When we buy bread from the supermarket it’s more often than not tiger bread. Some searching on the internet for a recipe appeared inconclusive and one forum where the recipe of tiger bread has been in hot discussion couldn’t settle on a recipe. Because of this I decided to have a go at making my own using the little tips I had picked up. It was a bit of an experiment, but it worked really well. It did taste very like the tiger bread from the shops.

Rather than making a tin loaf I made a bloomer which spread out quite a bit leaving a loaf only a couple of inches thick. I think this was due to me making the dough a bit too wet. Saying this it still made a very good bread. The reason it is called a tiger loaf is because of the paste that is smothered on top of the bread. The paste is made from rice flour that doesn’t contain gluten, so doesn’t stretch like traditional bread dough and instead cracks producing a tiger stripe pattern. I inadvertently increased the cracked look while the bread was going through it’s second rise. While it was rising a placed a piece of oiled cling film over the bread to protect it. When the rising time was over I peeled off the cling film and it produced a mottled effect.
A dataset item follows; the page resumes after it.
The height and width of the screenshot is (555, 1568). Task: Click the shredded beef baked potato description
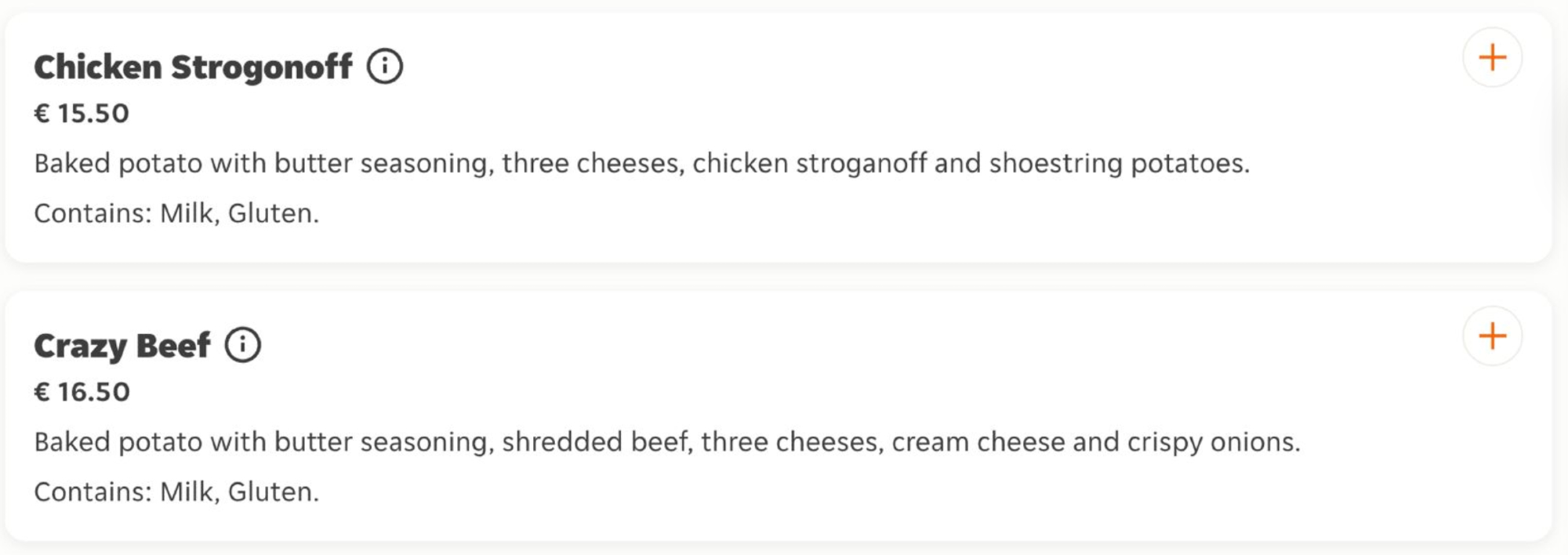666,442

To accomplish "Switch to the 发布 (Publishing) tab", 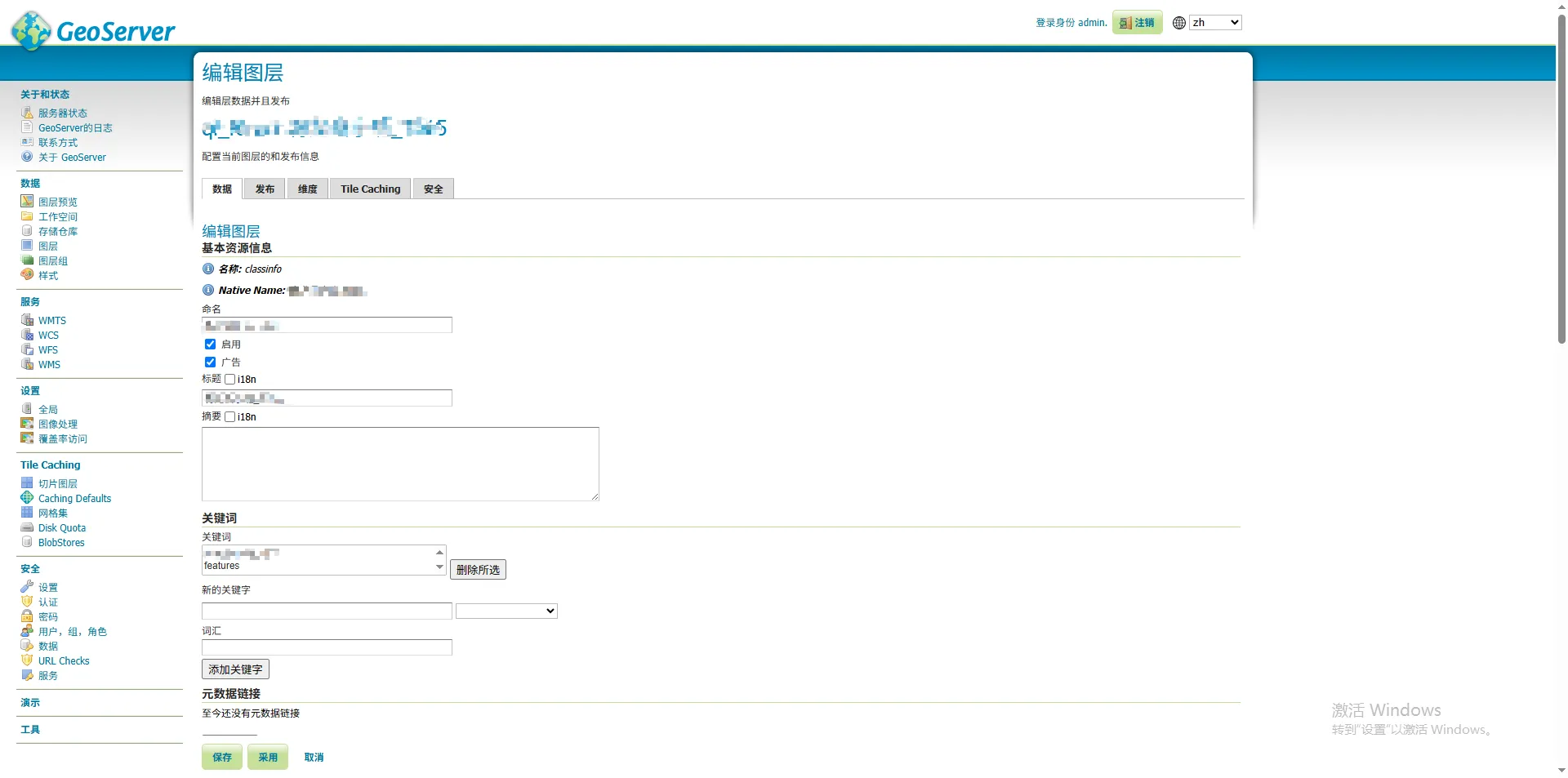I will tap(265, 189).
I’m really enjoying this bread making!

Tiger Loaf
Makes 1 loaf

Bread
500g strong white bread flour
2 tsp salt
2 tsp of yeast (or 1 sachet of fast-action yeast)
2 tbsp sesame oil
1 tsp sugar
300ml warm water ( 1/3 freshly boiled, 2/3 cold water)

If you are NOT using fast-action yeast prepare yeast with the warm water & sugar and leave for 15 min to froth.

Tiger topping

1 1/2 tsp yeast
65ml warm water (you may need more)
1 tsp sugar
1 1/2 tsp sesame oil
60g rice flour

1) Mix together flour, salt and fast-action yeast (if using).

2) Stir sesame oil into the warm water/sugar (and yeast is not using fast-action) mix. Pour the liquid slowly into the flour, stirring constantly until well combined.

3) Knead dough on a floured surface for 10 min. If using a mixer, use dough hook and knead for 2 min. Shape dough into a bowl, place in a lightly oiled bowl and leave to prove in a warm, draft-less place for 2 hours (or until dough has doubled in size).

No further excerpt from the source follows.